Opposition parties have accused the Government of encouraging NHS financial mismanagement after it emerged that some trusts had been ordering millions of pounds of equipment “as long as they could be invoiced before the end of March” – the end of the financial year.
Primary care trusts also advanced up to £400 million for future services to foundation trusts, which, as free-standing businesses, can keep the money. Some local councils have also been paid in advance for services.
The NHS had forecast a surplus of £1.8 billion in March, but managers now suggest that the true figure was closer to £3 billion, with up to £1 billion being “hidden” by preordering.
Some chief executives have been told that their bonuses could be jeopardised if they exceeded their “control totals” target, so have been using various accounting methods to reduce it.
Two years ago the NHS returned a deficit of £547 million, which was turned into a £515 million surplus in 2006-07. The steps taken to turn the service round have proved to be so effective that the surplus has risen to unprecedented levels in 2007-08. However, such a large surplus presents its own problems as patient representatives have criticised NHS managers for underspending while patients were still being denied vital treatments.
Unions have also used the surpluses to argue for better pay for NHS workers, claiming that they have been generated by greater efficiency from staff.
Doris-Ann Williams, director-general of the British In Vitro Diagnostics Association, whose members supply equipment to the NHS, told the Financial Times that members had received “a flurry of unexpected cash orders for capital equipment purchases as long as they could be invoiced before the end of March”.

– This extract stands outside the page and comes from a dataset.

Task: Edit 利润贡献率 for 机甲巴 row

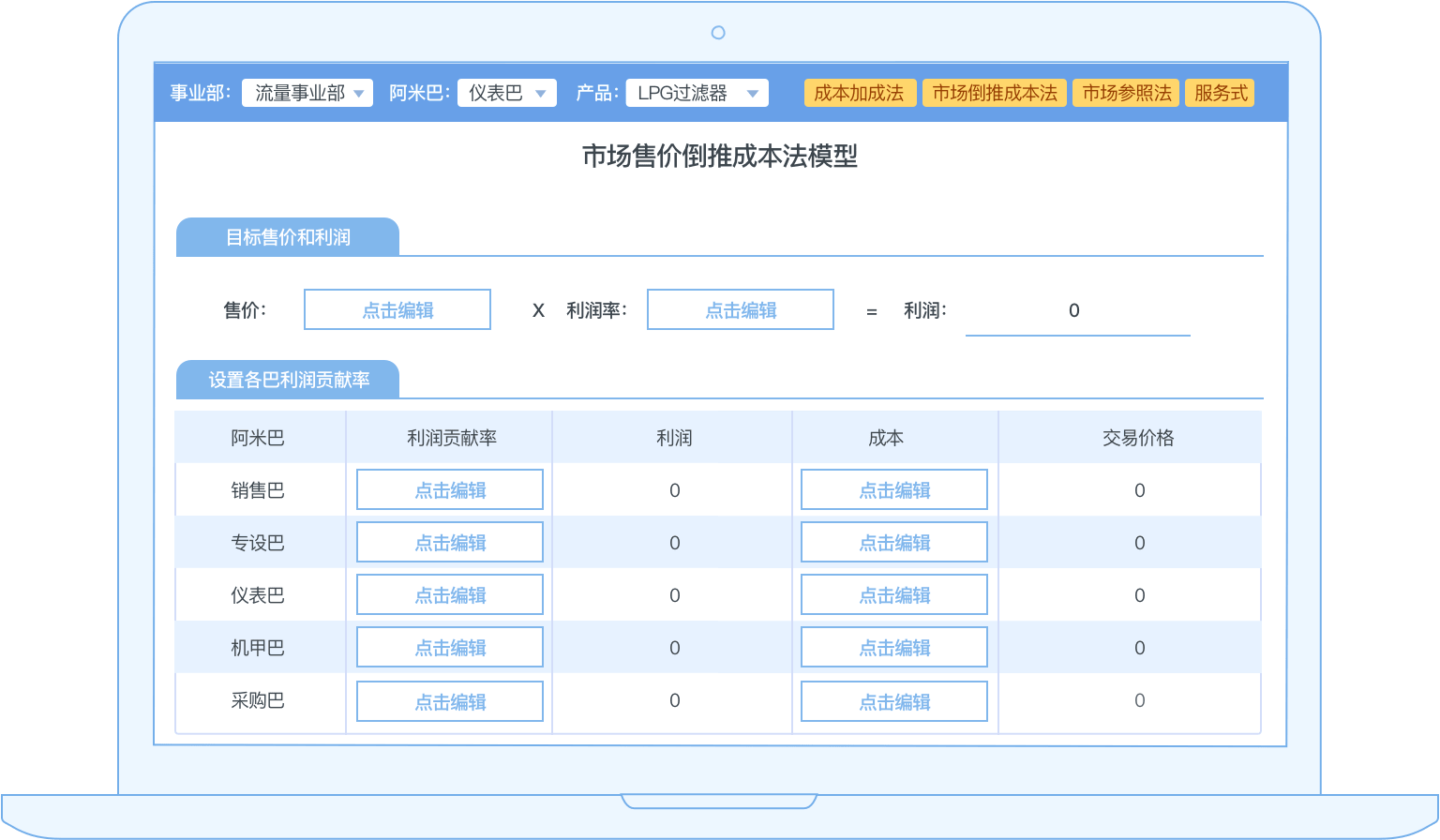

The Department of Health has said that all the surpluses would remain within the NHS. This has been possible since 1999, when Gordon Brown, then Chancellor of the Exchequer, relaxed the rules on carrying forward surpluses from one year to the next. But last year the Treasury quietly clawed back unspent money from the Department of Health and there are fears that it may do so again if the surplus significantly exceeds its £1.8 billion target.
Stephen O’Brien, the Conservative Shadow Health Minister, said: “Labour’s financial incompetence under Gordon Brown is making it boom or bust in the NHS – and this uncertainty does nothing to help patients and the hard working medical staff. If money allocated to the NHS is not going on patients then it should not be hoarded.”
Norman Lamb, the Liberal Democrat health spokesman, said: “We do have a crazy situation of substantial surpluses in many acute trusts.
“One of the casualties is mental health services, which benefit from neither targets nor the PreBudget Report and have to negotiate block contracts with primary care trusts. They have suffered as acute trusts cash in. This creates a distortion in priorities.”
A spokesman for the Department of Health said: “Thanks to the efforts of NHS staff over the past year and half we are now in a strong and sustainable financial position, but also – importantly – we remain on course to deliver against our key pledges. The NHS and its staff have managed to achieve all of this at the same time as cutting waiting lists to their lowest ever.
“NHS organisations are bound by strict accounting practices and are subject to a full audit at the end of each financial year.”